Enrique Anderson Imbert
El hombre mira a su alrededor.
Entra en el baño. Se lava las manos. El jabón huele a violetas. Cuando ajusta la
canilla, el agua sigue goteando. Se seca. Coloca la toalla en el lado izquierdo
del toallero: el derecho es el de su mujer. Cierra la puerta del baño para no oír
el goteo. Otra vez en el dormitorio. Se pone una camisa limpia: es de puño francés.
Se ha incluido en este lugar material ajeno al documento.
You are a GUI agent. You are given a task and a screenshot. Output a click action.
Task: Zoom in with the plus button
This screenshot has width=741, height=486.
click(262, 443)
Hay que buscar los gemelos. La pared está empapelada con dibujos de pastorcitas
y pastorcitos. Algunas parejas desaparecen debajo de un cuadro que reproduce Los
amantes de Picasso, pero más allá, donde el marco de la puerta corta un costado
del papel, muchos pastorcitos se quedan solos, sin sus compañeras. Pasa al estudio.
Se detiene ante el escritorio. Cada uno de los cajones de ese mueble grande como
un edificio es una casa donde viven cosas. En una de esas cajas las cuchillas de
la tijera deben de seguir odiándoles como siempre. Con la mano acaricia el lomo
de sus libros. Un escarabajo que cayó de espaldas sobre el estante agita desesperadamente
sus patitas. Lo endereza con un lápiz. Son las cuatro del la tarde. Pasa al vestíbulo.
Las cortinas son rojas. En la parte donde les da el Sol, el rojo se suaviza en un
rosado. Ya a punto de llegar a la puerta de salida se da vuelta. Mira a dos sillas
enfrentadas que parecen estar discutiendo ¡todavía! Sale. Baja las escaleras. Cuenta
quince escalones. ¿No eran catorce? Casi se vuelve para contarlos de nuevo pero
ya no tiene importancia. Nada tiene importancia. Se cruza a la acera de enfrente
y antes de dirigirse hacia la comisaría mira la ventana de su propio dormitorio.
Allí dentro ha dejado a su mujer con un puñal clavado en el corazón.